* _Work order_: Give back exactly the lines from the one holding "Task: Toggle slide sorter view in status bar" to the bottom of the material, both included, and nothing more. No pictures.
(Records provided)
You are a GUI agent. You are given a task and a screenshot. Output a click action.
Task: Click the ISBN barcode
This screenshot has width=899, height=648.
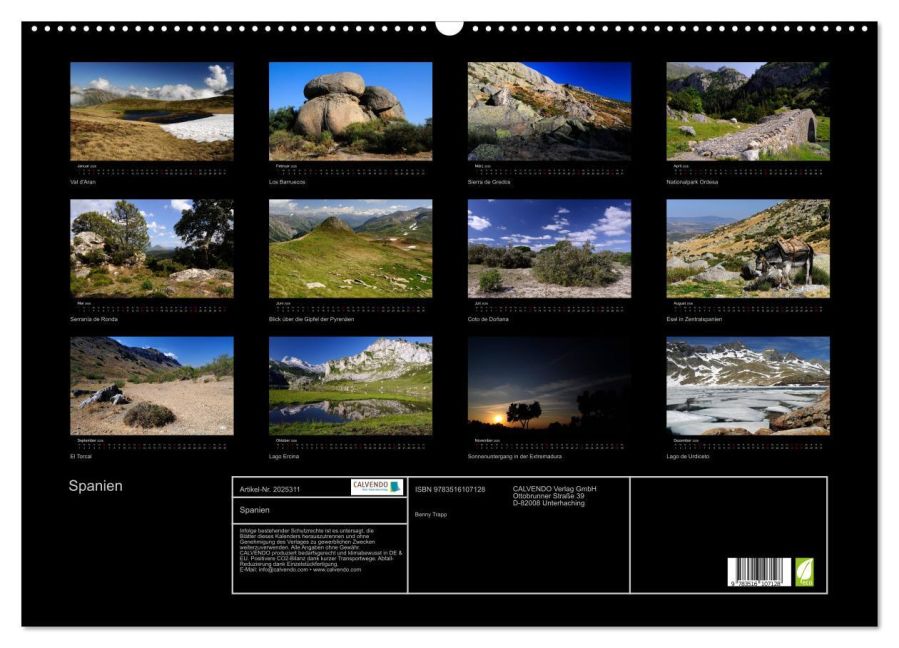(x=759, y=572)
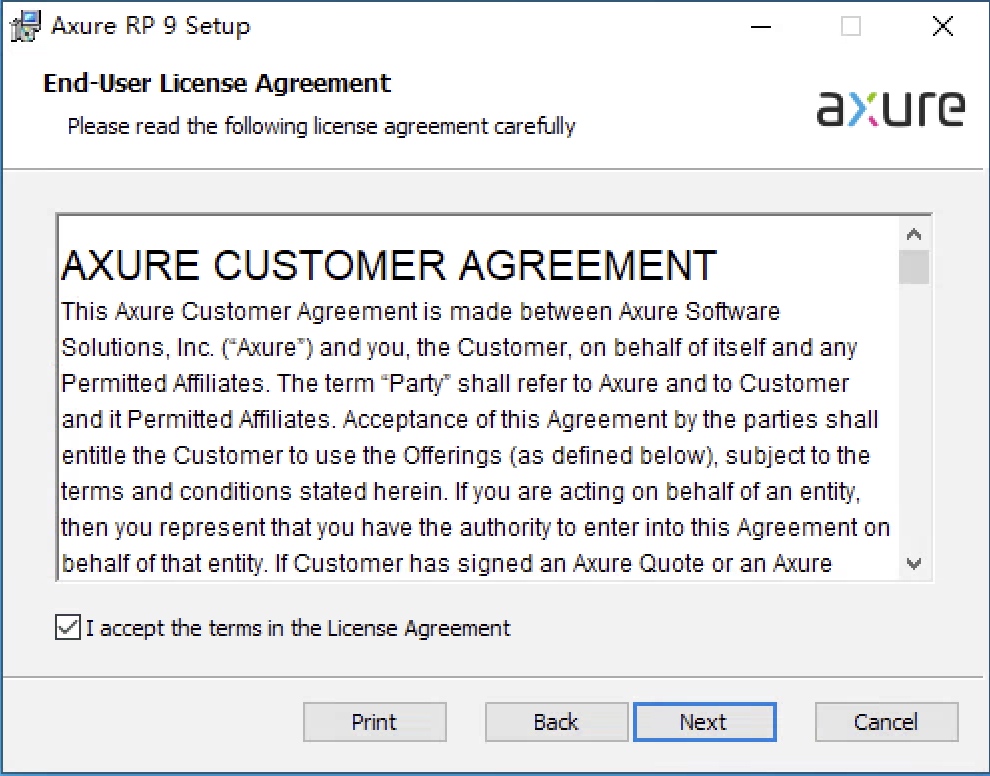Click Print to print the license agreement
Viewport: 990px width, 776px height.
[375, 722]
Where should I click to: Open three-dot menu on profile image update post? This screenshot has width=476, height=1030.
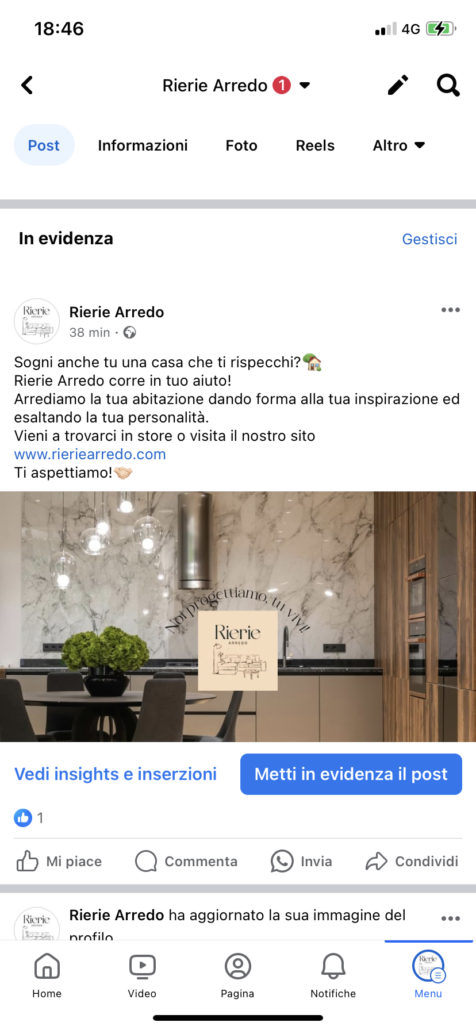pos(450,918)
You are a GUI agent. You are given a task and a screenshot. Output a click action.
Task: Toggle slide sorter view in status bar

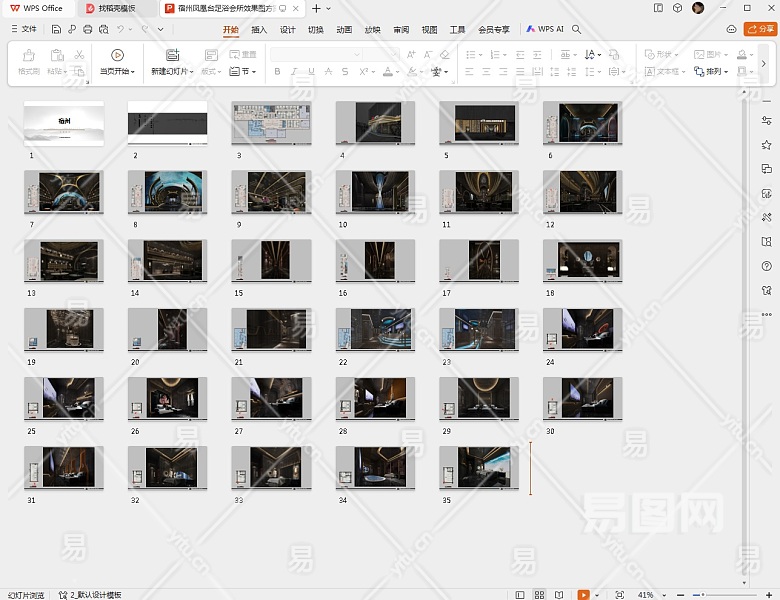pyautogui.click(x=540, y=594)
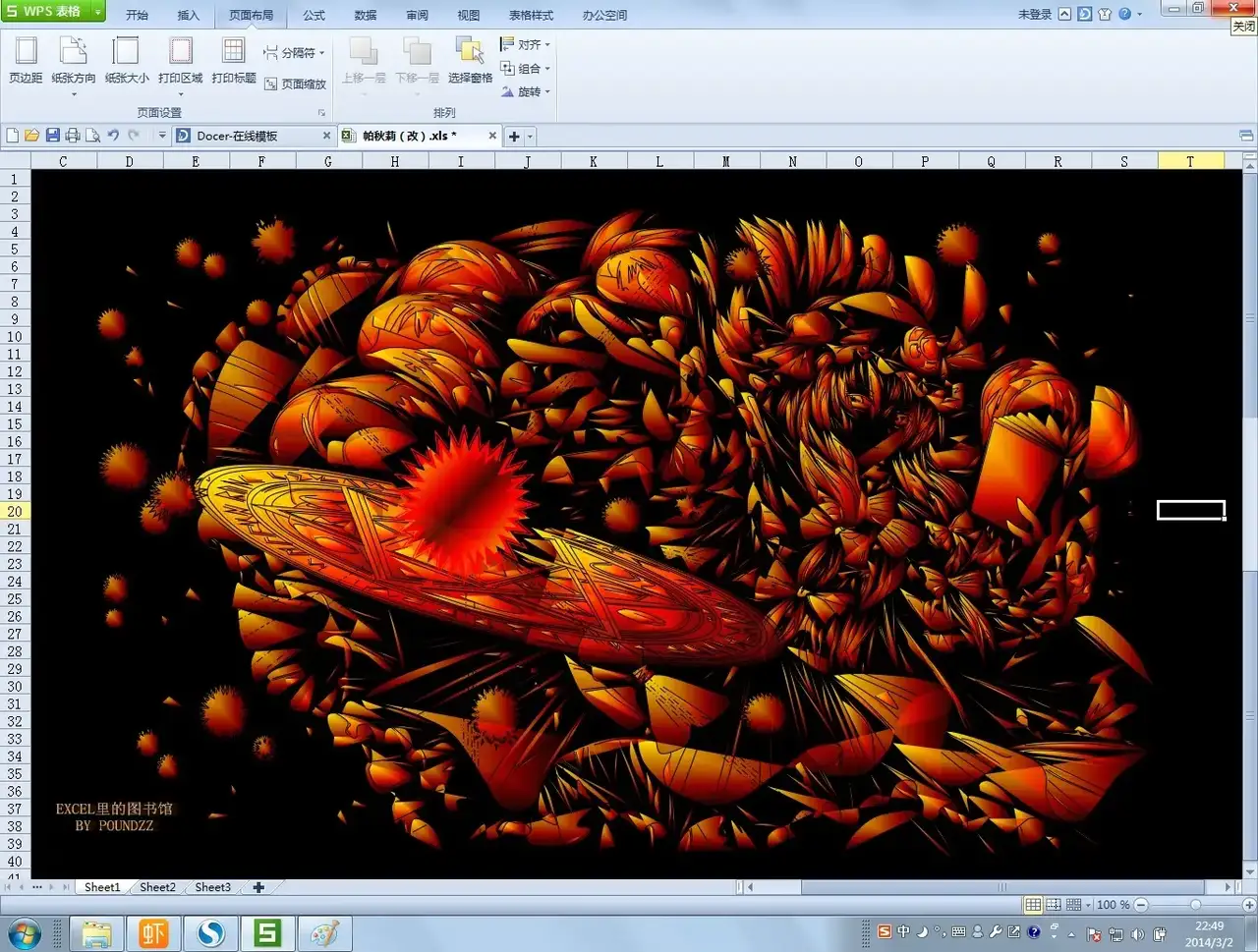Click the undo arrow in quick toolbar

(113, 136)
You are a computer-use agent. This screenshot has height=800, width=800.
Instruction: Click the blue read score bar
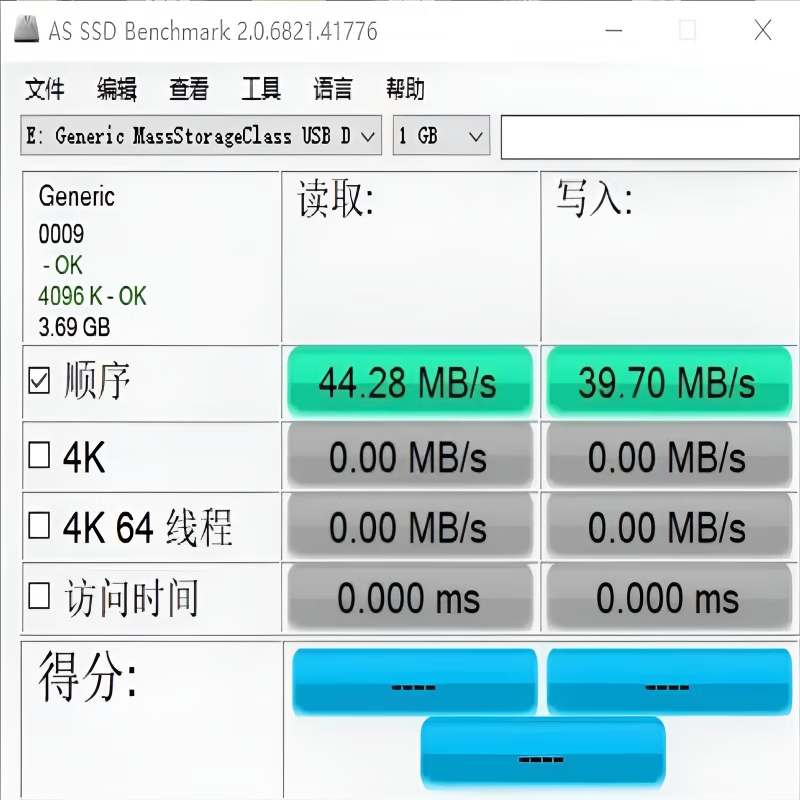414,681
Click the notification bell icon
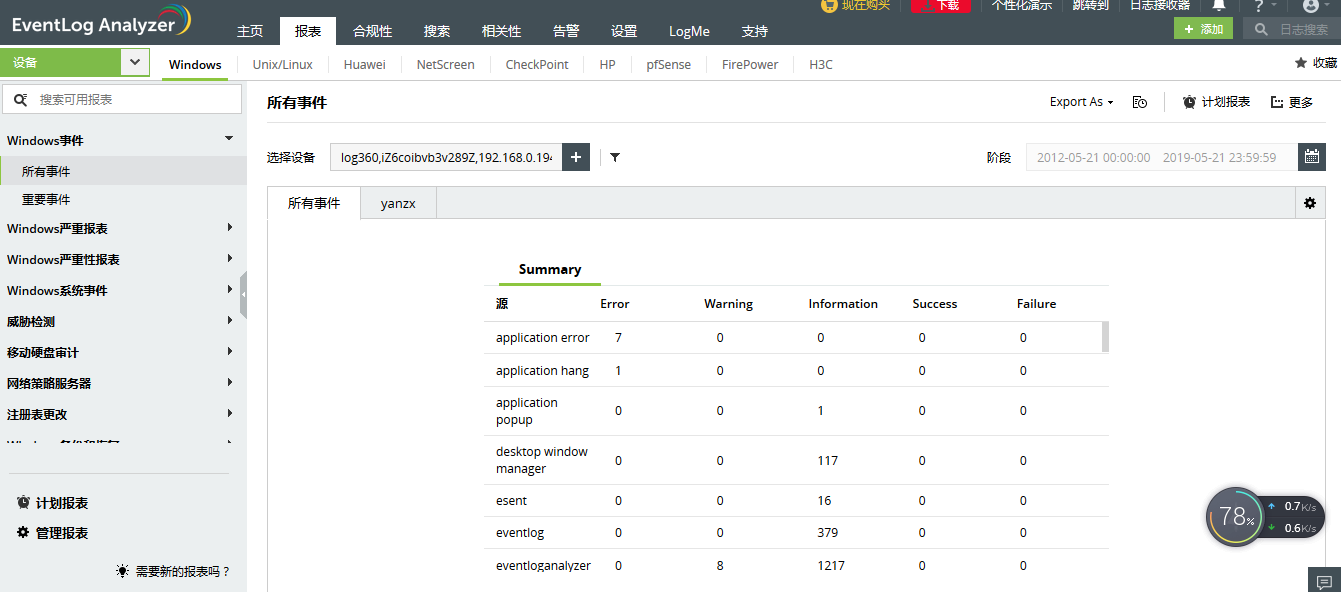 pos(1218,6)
(End Records provided)
* _Response area_:
Task: Toggle slide sorter view in status bar

pyautogui.click(x=540, y=594)
Click the undo arrow in quick toolbar

(113, 136)
You are a computer-use agent. This screenshot has height=800, width=800.
Instruction: Click the blue read score bar
414,681
Click the notification bell icon
 pos(1218,6)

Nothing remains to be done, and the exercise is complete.